▶ _REQUIRED ACTION_
Although pictures appear in the data, the answer should contain only the lines from its start through the line with "[Ihr Konto] (310, 60)", written out exactly.

▶ _Collected data entries_
++++++++++
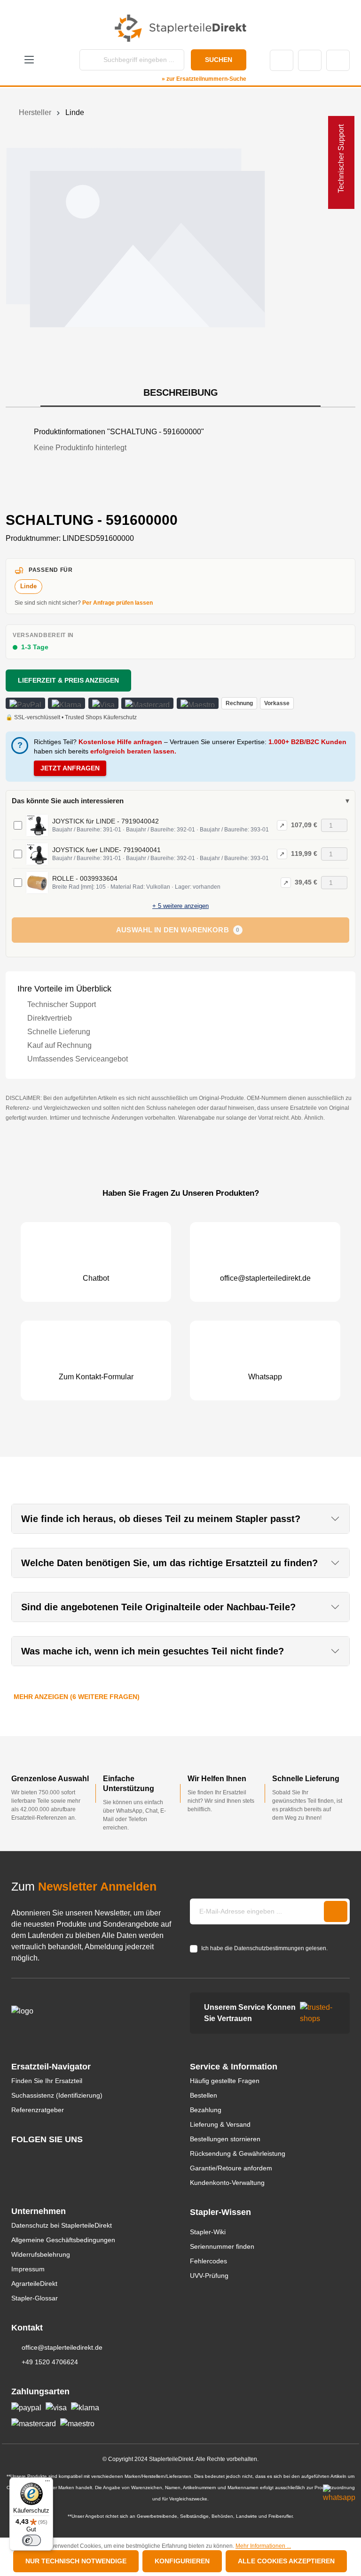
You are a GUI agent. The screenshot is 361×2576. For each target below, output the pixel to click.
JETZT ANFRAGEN (70, 768)
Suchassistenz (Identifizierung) (56, 2095)
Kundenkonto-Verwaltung (227, 2182)
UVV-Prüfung (209, 2275)
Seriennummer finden (222, 2246)
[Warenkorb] (338, 60)
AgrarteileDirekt (34, 2283)
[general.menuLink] (29, 60)
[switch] (31, 2540)
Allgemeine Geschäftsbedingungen (63, 2240)
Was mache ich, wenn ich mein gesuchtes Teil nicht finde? (152, 1651)
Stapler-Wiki (208, 2232)
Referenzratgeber (37, 2110)
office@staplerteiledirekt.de (62, 2347)
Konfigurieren (182, 2561)
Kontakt (281, 60)
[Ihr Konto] (310, 60)
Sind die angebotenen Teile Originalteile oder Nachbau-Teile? (158, 1607)
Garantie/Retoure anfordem (231, 2168)
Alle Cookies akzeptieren (286, 2561)
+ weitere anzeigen (180, 905)
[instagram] (15, 2157)
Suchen (218, 59)
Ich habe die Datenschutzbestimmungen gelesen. (264, 1948)
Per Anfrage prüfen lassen (117, 603)
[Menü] (47, 2483)
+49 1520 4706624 (50, 2362)
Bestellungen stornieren (225, 2139)
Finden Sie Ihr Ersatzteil (46, 2080)
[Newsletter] (335, 1911)
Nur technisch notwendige (75, 2561)
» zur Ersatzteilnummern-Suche (204, 79)
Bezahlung (205, 2110)
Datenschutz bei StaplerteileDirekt (61, 2225)
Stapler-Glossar (34, 2298)
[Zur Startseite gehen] (180, 28)
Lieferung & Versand (220, 2124)
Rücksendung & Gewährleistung (237, 2153)
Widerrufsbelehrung (40, 2254)
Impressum (28, 2269)
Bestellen (203, 2095)
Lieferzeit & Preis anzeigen (68, 680)
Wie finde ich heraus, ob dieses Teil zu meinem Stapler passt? (160, 1519)
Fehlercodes (208, 2261)
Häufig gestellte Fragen (224, 2080)
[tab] (180, 393)
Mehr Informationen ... (263, 2546)
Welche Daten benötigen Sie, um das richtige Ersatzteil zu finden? (169, 1563)
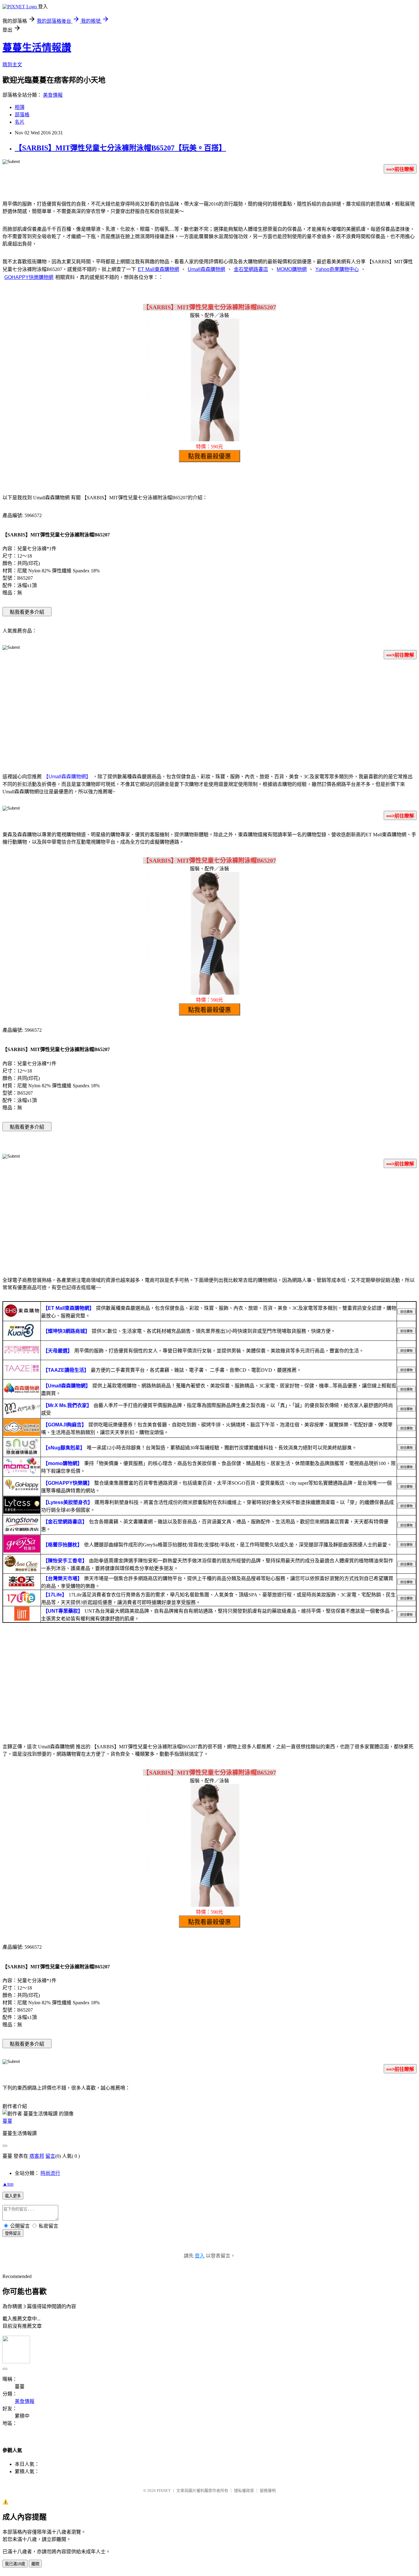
++++++++++
▶ _RESULT_
You are a GUI agent. The screenshot is 361×2576. For each target below, output the pixel to click.
JETZT ANFRAGEN (70, 768)
Suchassistenz (Identifizierung) (56, 2095)
Kundenkonto-Verwaltung (227, 2182)
UVV-Prüfung (209, 2275)
Seriennummer finden (222, 2246)
[Warenkorb] (338, 60)
AgrarteileDirekt (34, 2283)
[general.menuLink] (29, 60)
[switch] (31, 2540)
Allgemeine Geschäftsbedingungen (63, 2240)
Was mache ich, wenn ich mein gesuchtes Teil nicht finde? (152, 1651)
Stapler-Wiki (208, 2232)
Referenzratgeber (37, 2110)
office@staplerteiledirekt.de (62, 2347)
Konfigurieren (182, 2561)
Kontakt (281, 60)
[Ihr Konto] (310, 60)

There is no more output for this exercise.